Nothing should differ. Repeat every record as written.

The records –
========
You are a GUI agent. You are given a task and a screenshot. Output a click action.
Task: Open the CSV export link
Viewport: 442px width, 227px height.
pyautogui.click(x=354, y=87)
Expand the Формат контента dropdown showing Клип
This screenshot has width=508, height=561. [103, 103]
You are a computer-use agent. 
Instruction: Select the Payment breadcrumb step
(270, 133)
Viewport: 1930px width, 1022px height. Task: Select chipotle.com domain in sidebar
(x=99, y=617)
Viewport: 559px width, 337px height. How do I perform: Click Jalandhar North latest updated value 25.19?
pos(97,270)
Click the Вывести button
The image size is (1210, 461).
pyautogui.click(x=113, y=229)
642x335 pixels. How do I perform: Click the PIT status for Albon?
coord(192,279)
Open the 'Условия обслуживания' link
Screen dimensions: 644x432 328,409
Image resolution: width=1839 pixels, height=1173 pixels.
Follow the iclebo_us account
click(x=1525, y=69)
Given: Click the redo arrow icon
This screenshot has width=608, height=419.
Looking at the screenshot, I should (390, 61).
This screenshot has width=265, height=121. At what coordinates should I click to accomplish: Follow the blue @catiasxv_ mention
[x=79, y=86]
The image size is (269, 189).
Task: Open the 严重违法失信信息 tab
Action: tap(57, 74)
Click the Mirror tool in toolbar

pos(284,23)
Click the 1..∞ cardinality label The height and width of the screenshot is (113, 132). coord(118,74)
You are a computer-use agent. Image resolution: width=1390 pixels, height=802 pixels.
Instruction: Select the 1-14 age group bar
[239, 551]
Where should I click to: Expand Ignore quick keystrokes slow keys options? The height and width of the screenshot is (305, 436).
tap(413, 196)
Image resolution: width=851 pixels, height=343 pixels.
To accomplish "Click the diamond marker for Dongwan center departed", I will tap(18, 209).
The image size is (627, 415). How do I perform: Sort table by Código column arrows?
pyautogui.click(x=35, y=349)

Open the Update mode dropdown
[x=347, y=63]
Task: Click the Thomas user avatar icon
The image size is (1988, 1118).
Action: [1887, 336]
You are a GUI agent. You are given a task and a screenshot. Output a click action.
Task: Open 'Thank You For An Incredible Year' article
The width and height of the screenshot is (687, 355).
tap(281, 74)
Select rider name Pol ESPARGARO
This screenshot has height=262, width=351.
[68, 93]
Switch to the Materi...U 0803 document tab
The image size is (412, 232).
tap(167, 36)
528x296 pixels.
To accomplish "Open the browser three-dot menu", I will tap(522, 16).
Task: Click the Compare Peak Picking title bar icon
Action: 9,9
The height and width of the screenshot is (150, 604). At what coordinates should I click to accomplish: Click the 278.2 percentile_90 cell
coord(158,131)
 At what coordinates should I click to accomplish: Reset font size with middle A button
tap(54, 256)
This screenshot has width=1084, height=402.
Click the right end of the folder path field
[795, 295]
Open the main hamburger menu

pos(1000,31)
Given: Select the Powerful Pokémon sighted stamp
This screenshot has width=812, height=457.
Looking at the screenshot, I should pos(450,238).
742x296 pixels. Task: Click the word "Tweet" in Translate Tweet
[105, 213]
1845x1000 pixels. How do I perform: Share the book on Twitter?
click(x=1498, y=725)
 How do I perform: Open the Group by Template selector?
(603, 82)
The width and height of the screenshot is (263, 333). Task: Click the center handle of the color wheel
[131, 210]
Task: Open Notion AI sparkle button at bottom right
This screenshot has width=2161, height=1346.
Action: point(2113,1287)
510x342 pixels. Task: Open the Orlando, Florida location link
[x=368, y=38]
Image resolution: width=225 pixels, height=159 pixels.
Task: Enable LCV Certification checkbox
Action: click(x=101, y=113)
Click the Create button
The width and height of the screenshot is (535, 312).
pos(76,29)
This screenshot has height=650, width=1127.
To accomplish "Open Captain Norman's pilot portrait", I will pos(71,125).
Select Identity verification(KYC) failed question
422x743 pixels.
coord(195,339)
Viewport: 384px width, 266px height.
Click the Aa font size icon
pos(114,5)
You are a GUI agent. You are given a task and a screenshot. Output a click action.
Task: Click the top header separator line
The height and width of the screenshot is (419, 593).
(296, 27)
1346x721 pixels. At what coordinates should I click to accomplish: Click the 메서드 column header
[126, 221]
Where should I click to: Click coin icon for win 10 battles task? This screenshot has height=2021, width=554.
========
Result for this task –
You are a GUI agent. You are given a task and a screenshot. Output a click action.
Task: Open the CSV export link
Viewport: 442px width, 227px height.
pyautogui.click(x=354, y=87)
Expand the Формат контента dropdown showing Клип
This screenshot has width=508, height=561. [103, 103]
You are a computer-use agent. 
Instruction: Select the Payment breadcrumb step
(270, 133)
Viewport: 1930px width, 1022px height. Task: Select chipotle.com domain in sidebar
(x=99, y=617)
Viewport: 559px width, 337px height. How do I perform: Click Jalandhar North latest updated value 25.19?
pos(97,270)
Click the Вывести button
The image size is (1210, 461).
pyautogui.click(x=113, y=229)
642x335 pixels. How do I perform: Click the PIT status for Albon?
coord(192,279)
Open the 'Условия обслуживания' link
Screen dimensions: 644x432 328,409
Image resolution: width=1839 pixels, height=1173 pixels.
Follow the iclebo_us account
click(x=1525, y=69)
Given: Click the redo arrow icon
This screenshot has width=608, height=419.
Looking at the screenshot, I should (390, 61).
This screenshot has width=265, height=121. At what coordinates should I click to accomplish: Follow the blue @catiasxv_ mention
[x=79, y=86]
The image size is (269, 189).
Task: Open the 严重违法失信信息 tab
Action: tap(57, 74)
Click the Mirror tool in toolbar

pos(284,23)
Click the 1..∞ cardinality label The height and width of the screenshot is (113, 132). coord(118,74)
You are a computer-use agent. Image resolution: width=1390 pixels, height=802 pixels.
Instruction: Select the 1-14 age group bar
[239, 551]
Where should I click to: Expand Ignore quick keystrokes slow keys options? The height and width of the screenshot is (305, 436).
tap(413, 196)
Image resolution: width=851 pixels, height=343 pixels.
To accomplish "Click the diamond marker for Dongwan center departed", I will tap(18, 209).
The image size is (627, 415). How do I perform: Sort table by Código column arrows?
pyautogui.click(x=35, y=349)

Open the Update mode dropdown
[x=347, y=63]
Task: Click the Thomas user avatar icon
The image size is (1988, 1118).
Action: [1887, 336]
You are a GUI agent. You are given a task and a screenshot. Output a click action.
Task: Open 'Thank You For An Incredible Year' article
The width and height of the screenshot is (687, 355).
tap(281, 74)
Select rider name Pol ESPARGARO
This screenshot has height=262, width=351.
[68, 93]
Switch to the Materi...U 0803 document tab
The image size is (412, 232).
tap(167, 36)
528x296 pixels.
To accomplish "Open the browser three-dot menu", I will tap(522, 16).
Task: Click the Compare Peak Picking title bar icon
Action: 9,9
The height and width of the screenshot is (150, 604). At what coordinates should I click to accomplish: Click the 278.2 percentile_90 cell
coord(158,131)
 At what coordinates should I click to accomplish: Reset font size with middle A button
tap(54, 256)
This screenshot has width=1084, height=402.
Click the right end of the folder path field
[795, 295]
Open the main hamburger menu

pos(1000,31)
Given: Select the Powerful Pokémon sighted stamp
This screenshot has width=812, height=457.
Looking at the screenshot, I should pos(450,238).
742x296 pixels. Task: Click the word "Tweet" in Translate Tweet
[105, 213]
1845x1000 pixels. How do I perform: Share the book on Twitter?
click(x=1498, y=725)
 How do I perform: Open the Group by Template selector?
(603, 82)
The width and height of the screenshot is (263, 333). Task: Click the center handle of the color wheel
[131, 210]
Task: Open Notion AI sparkle button at bottom right
This screenshot has width=2161, height=1346.
Action: point(2113,1287)
510x342 pixels. Task: Open the Orlando, Florida location link
[x=368, y=38]
Image resolution: width=225 pixels, height=159 pixels.
Task: Enable LCV Certification checkbox
Action: click(x=101, y=113)
Click the Create button
The width and height of the screenshot is (535, 312).
pos(76,29)
This screenshot has height=650, width=1127.
To accomplish "Open Captain Norman's pilot portrait", I will pos(71,125).
Select Identity verification(KYC) failed question
422x743 pixels.
coord(195,339)
Viewport: 384px width, 266px height.
Click the Aa font size icon
pos(114,5)
You are a GUI agent. You are given a task and a screenshot. Output a click action.
Task: Click the top header separator line
The height and width of the screenshot is (419, 593).
(296, 27)
1346x721 pixels. At what coordinates should I click to accomplish: Click the 메서드 column header
[126, 221]
Where should I click to: Click coin icon for win 10 battles task? This screenshot has height=2021, width=554.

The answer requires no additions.